(Dataset entries)
######
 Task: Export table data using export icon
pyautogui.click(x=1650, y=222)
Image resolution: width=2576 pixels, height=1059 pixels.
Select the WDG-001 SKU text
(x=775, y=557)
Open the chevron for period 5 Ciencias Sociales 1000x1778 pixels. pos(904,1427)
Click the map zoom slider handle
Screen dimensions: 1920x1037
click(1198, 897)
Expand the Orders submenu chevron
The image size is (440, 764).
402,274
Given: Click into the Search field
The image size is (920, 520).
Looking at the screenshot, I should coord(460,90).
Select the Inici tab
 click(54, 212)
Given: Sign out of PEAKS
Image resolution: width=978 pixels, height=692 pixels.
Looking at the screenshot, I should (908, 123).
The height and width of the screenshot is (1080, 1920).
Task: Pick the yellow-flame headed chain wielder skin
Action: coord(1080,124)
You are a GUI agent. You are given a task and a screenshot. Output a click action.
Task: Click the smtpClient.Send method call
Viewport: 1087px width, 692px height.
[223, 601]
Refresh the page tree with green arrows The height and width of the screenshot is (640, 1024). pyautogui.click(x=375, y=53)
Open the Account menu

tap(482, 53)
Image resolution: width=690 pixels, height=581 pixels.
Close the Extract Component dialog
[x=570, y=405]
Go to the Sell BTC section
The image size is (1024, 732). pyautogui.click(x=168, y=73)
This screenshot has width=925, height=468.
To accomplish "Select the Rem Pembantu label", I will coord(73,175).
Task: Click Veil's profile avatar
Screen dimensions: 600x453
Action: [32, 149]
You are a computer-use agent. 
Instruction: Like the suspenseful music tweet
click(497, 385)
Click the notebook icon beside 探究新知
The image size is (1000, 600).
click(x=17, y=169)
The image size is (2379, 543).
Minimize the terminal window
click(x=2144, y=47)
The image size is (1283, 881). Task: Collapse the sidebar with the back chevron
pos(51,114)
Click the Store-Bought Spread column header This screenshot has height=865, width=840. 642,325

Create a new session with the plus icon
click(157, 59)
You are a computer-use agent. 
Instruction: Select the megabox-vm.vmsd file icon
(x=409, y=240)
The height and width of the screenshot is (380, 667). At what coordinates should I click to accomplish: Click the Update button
######
• [Your goal] Take the lines above from the one containing "Screen dimensions: 600x453" down to the one containing "The image size is (2379, 543).", and transcribe them exactly, both ends included.

• [Response area]
Screen dimensions: 600x453
Action: [32, 149]
You are a computer-use agent. 
Instruction: Like the suspenseful music tweet
click(497, 385)
Click the notebook icon beside 探究新知
The image size is (1000, 600).
click(x=17, y=169)
The image size is (2379, 543).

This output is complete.